CMS announced today that it will be transitioning a portion of the Non-Group Health Plan (NCHP) recovery work from the Benefits and Coordination & Recovery Center (BCRC) to its Commercial Repayment Center (CRC) as of October 2015. The CRC has been responsible for all Group Health Plan (GHP) recovery activity since May of 2013. This division of labor is likely to result in an increase in conditional payment recovery claims against liability insurers, no-fault insurers and workers’ compensation plans.

The CMS update on this notes the following:

“Effective October 2015, the CRC will assume responsibility for the recovery of conditional payments where CMS is pursuing recovery directly from a liability insurer (including a self-insured entity), no-fault insurer or workers’ compensation (WC) entity as the identified debtor.

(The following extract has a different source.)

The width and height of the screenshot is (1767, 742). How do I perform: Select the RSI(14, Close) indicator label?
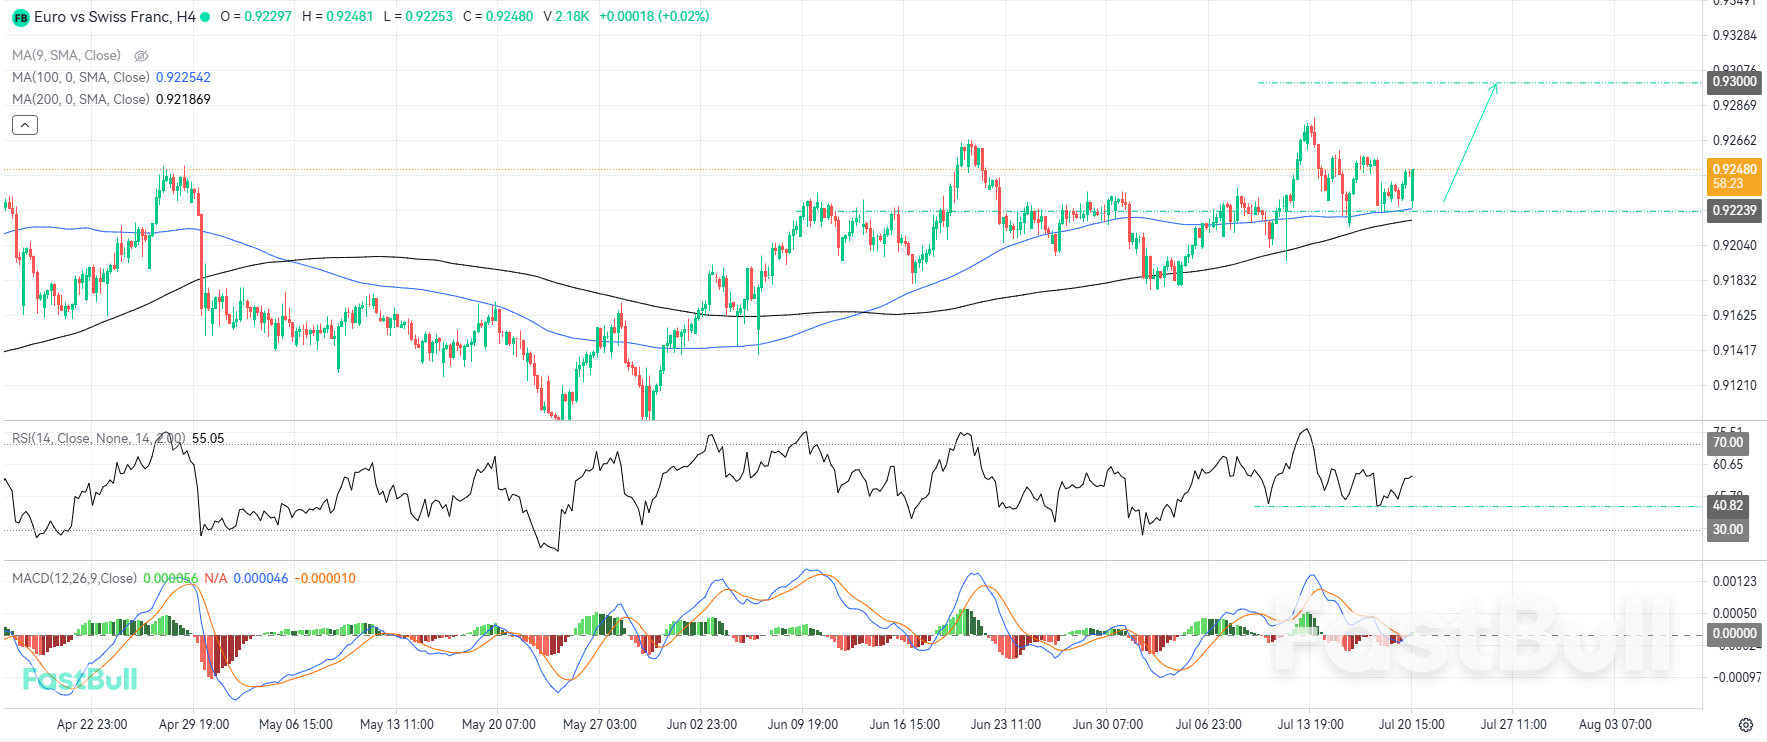[x=98, y=438]
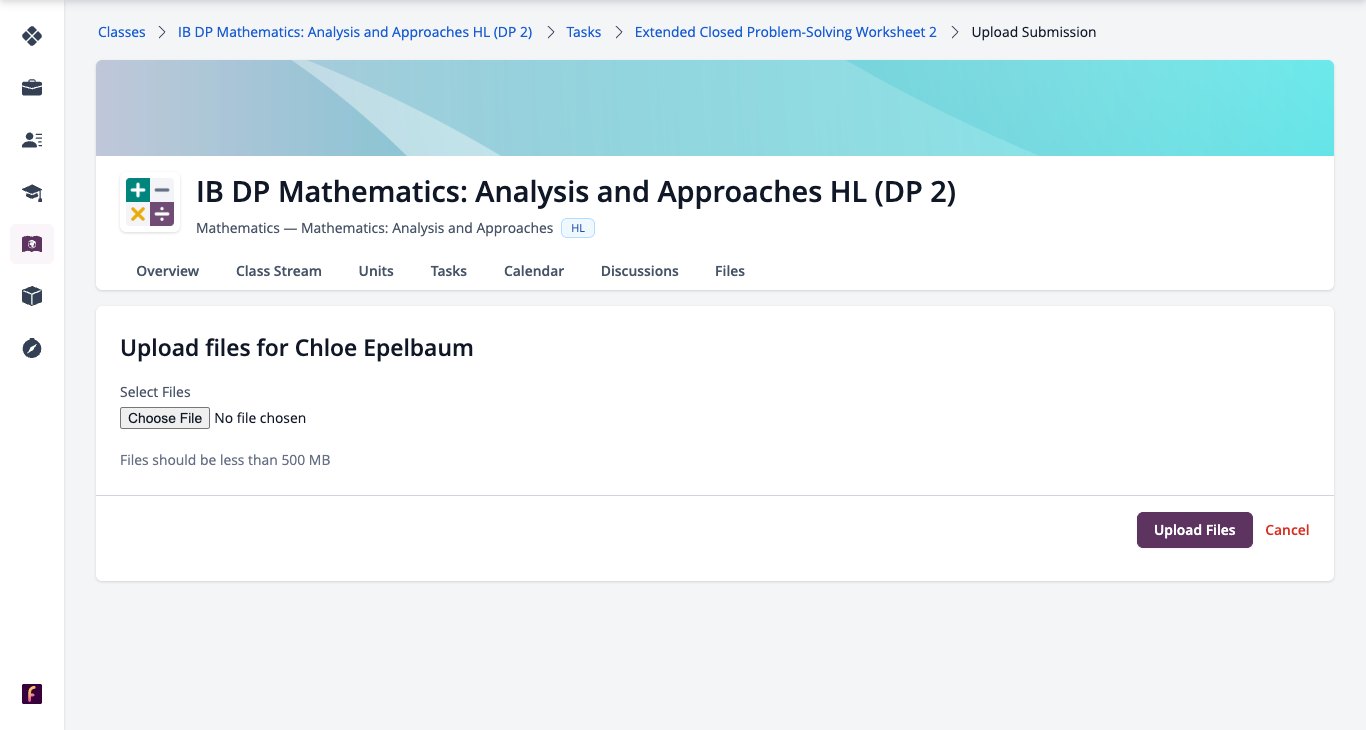Screen dimensions: 1366x730
Task: Open the Calendar tab
Action: 534,271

The following should be noted regarding the planned workload transition:

  • The transition only includes those cases where CMS is pursuing recovery from the liability insurer, no-fault insurer or WC entity directly.
  • Beneficiaries and their attorneys will continue to work with the BCRC where CMS is pursuing recovery from the beneficiary.
  • Webinars and town halls will be scheduled in the coming months to provide additional information.

Effective January 1, 2016, CMS will add an additional limitation to Medicare claims payments where insurers or workers’ compensation entities have reported to CMS that they have Ongoing Responsibility for Medicals (ORM).

In situations where an insurer or workers’ compensation entity has reported to CMS that it has ongoing responsibility for medicals (ORM) for specific care, CMS’ claims processing contractors will use the information provided by the insurer or workers’ compensation entity to determine whether Medicare is able to make payment for those claims.

Insurers and workers’ compensation entities that notify Medicare that they have ORM are strongly encouraged to report accurate ICD-9 or ICD-10 codes. Medicare’s claims processing contractors will use this information to pay accordingly.”

We will keep you advised of further developments as they arise.